Date: 2005-02-07 02:13 am (UTC)
From: [identity profile] slemslempike.livejournal.com
I thought of Anne of the Island too - makes me want to reread it so that I can compare.

Date: 2005-02-07 06:50 am (UTC)
From: [identity profile] ornery-chick.livejournal.com
If you get the chance, you should also check out Daddy Long Legs. It's a fun read.

On a scavenge through a used book shop a few years ago, I found a copy from 1912 illustrated with posed photographs depicting key scenes from the book. I seriously adore the clothes of that era. I should do some scans.

Date: 2005-02-07 04:41 pm (UTC)
From: [identity profile] anglaisepaon.livejournal.com
What a great letter. Nice to know that ancestors don't have to be Veddy Veddy Serious, but are funny and flippant.

I second the Daddy-Long-Legs suggestion, if you've never read it.
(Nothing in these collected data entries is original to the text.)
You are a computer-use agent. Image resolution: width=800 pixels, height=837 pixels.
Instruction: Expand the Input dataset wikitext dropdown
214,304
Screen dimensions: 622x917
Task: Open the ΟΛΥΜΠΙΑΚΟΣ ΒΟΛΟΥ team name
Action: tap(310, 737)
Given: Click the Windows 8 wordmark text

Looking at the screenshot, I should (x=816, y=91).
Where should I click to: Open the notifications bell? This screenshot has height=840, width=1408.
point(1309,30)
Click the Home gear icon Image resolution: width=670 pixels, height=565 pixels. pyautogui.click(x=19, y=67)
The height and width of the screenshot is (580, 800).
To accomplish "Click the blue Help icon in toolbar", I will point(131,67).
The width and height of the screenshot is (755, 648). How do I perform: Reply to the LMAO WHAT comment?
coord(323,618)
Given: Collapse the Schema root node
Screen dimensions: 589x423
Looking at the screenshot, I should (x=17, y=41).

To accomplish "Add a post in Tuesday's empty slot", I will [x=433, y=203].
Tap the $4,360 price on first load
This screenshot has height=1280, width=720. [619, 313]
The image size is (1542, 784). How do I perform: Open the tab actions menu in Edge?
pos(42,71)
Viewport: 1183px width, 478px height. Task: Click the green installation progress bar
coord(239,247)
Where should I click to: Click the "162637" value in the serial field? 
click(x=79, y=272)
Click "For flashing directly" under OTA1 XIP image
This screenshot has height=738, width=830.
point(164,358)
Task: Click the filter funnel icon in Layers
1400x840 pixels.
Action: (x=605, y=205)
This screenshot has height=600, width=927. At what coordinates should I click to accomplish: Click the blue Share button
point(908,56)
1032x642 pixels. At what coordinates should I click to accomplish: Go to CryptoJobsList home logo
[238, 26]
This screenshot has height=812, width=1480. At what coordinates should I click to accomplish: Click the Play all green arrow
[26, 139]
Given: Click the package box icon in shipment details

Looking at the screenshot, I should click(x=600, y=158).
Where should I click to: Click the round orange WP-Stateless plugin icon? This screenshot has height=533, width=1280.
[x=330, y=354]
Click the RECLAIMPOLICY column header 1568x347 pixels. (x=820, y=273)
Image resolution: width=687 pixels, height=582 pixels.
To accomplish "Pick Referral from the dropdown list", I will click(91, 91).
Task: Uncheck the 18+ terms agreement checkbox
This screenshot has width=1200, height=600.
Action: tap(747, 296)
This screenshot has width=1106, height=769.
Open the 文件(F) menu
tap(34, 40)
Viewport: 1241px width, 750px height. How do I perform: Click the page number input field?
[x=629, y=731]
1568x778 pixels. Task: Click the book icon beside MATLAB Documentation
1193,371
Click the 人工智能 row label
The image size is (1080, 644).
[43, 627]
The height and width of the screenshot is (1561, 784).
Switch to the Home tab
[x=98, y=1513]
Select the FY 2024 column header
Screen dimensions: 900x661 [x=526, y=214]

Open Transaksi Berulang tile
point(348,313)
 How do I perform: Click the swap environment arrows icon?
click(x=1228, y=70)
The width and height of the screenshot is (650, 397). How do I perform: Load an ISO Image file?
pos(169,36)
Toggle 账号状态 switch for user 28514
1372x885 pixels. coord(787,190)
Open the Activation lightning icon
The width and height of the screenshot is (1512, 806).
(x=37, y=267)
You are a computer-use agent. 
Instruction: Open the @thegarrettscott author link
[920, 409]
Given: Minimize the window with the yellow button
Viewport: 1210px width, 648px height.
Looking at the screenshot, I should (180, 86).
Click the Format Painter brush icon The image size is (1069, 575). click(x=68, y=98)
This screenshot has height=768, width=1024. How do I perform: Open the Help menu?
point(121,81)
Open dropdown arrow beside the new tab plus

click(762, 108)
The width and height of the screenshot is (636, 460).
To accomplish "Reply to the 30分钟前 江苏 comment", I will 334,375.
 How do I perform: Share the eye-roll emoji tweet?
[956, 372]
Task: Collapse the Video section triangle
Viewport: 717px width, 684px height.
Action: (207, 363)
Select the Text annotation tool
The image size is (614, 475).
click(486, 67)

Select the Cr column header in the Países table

It's fun.

Date: 2005-02-08 01:47 am (UTC)
From: [identity profile] slemslempike.livejournal.com
I have read it, but it was a while ago now. Must dig out my copy and have a reread.

Date: 2005-02-12 02:00 am (UTC)
From: [identity profile] sabethea.livejournal.com
that's fascinating! my grandmother was at uni about 10 years later, i think - no doubt writing letters in her lectures, too!